Rate Limiting
FractalPack enforces per-organization rate limits on compute-intensive endpoints. CRUD endpoints (items, containers, orders) are not rate limited.
Rate limit categories
| Category | Endpoints | Description |
|---|---|---|
pack |
POST /api/v1/pack |
Single pack requests |
batch |
POST /api/v1/batch |
Batch pack jobs |
rates |
POST /api/v1/rates, /api/v1/ltl-rates, /api/v1/table-rates |
Shipping rate lookups |
Limits are enforced per organization, not per API key. All keys belonging to the same org share the same budget.
Response headers
Every response from a rate-limited endpoint includes these headers:
| Header | Description |
|---|---|
X-RateLimit-Limit |
Maximum requests allowed in the current window |
X-RateLimit-Remaining |
Requests remaining in the current window |
X-RateLimit-Reset |
Seconds until the rate limit window resets |
Use these headers to implement client-side throttling before hitting the limit.
429 Too Many Requests
When you exceed the limit, the API returns 429 with a Retry-After header:
HTTP/1.1 429 Too Many Requests
Content-Type: application/problem+json
Retry-After: 30
X-RateLimit-Limit: 100
X-RateLimit-Remaining: 0
X-RateLimit-Reset: 30
{
"type": "https://tools.ietf.org/html/rfc6585#section-4",
"title": "Too Many Requests",
"status": 429,
"detail": "Rate limit exceeded for this organization. Try again in 30 seconds."
}
Exponential backoff
When you receive a 429, wait the Retry-After duration before retrying. For repeated failures, use exponential backoff:
Python
import time
import requests
def pack_with_backoff(api_key, payload, max_retries=5):
url = "https://api.fractalpack.com/api/v1/pack"
headers = {"X-Api-Key": api_key, "Content-Type": "application/json"}
for attempt in range(max_retries):
resp = requests.post(url, headers=headers, json=payload)
if resp.status_code != 429:
return resp
retry_after = int(resp.headers.get("Retry-After", 1))

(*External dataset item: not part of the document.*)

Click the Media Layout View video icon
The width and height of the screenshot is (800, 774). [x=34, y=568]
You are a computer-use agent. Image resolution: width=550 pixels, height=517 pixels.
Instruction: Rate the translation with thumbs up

wait = max(retry_after, 2 ** attempt)
print(f"Rate limited. Retrying in {wait}s (attempt {attempt + 1}/{max_retries})")
time.sleep(wait)
raise Exception("Max retries exceeded")
JavaScript
async function packWithBackoff(apiKey, payload, maxRetries = 5) {
const url = "https://api.fractalpack.com/api/v1/pack";
for (let attempt = 0; attempt < maxRetries; attempt++) {
const resp = await fetch(url, {
method: "POST",
headers: { "X-Api-Key": apiKey, "Content-Type": "application/json" },
body: JSON.stringify(payload),
});
if (resp.status !== 429) return resp;
const retryAfter = parseInt(resp.headers.get("Retry-After") || "1", 10);
const wait = Math.max(retryAfter, 2 ** attempt);
console.log(`Rate limited. Retrying in ${wait}s (attempt ${attempt + 1}/${maxRetries})`);
await new Promise((resolve) => setTimeout(resolve, wait * 1000));
}
throw new Error("Max retries exceeded");
}
Checking your limits
Query GET /api/v1/entitlements to see your organization's current rate limits and quotas:
curl https://api.fractalpack.com/api/v1/entitlements \
-H "X-Api-Key: fpk_test_..."
{
"enabledProducts": ["packing", "shipping"],
"maxUsers": 25,
"rateLimits": {
"pack": 100,
"batch": 10,
"rates": 200
},
"monthlyRequestQuota": 50000
}
The rateLimits object shows per-minute limits for each category. These limits are determined by your plan and can be customized -- contact support if you need higher throughput.
Best practices
- Read the headers. Check
X-RateLimit-Remainingbefore making additional requests. If it is low, slow down proactively. - Use batch for bulk work.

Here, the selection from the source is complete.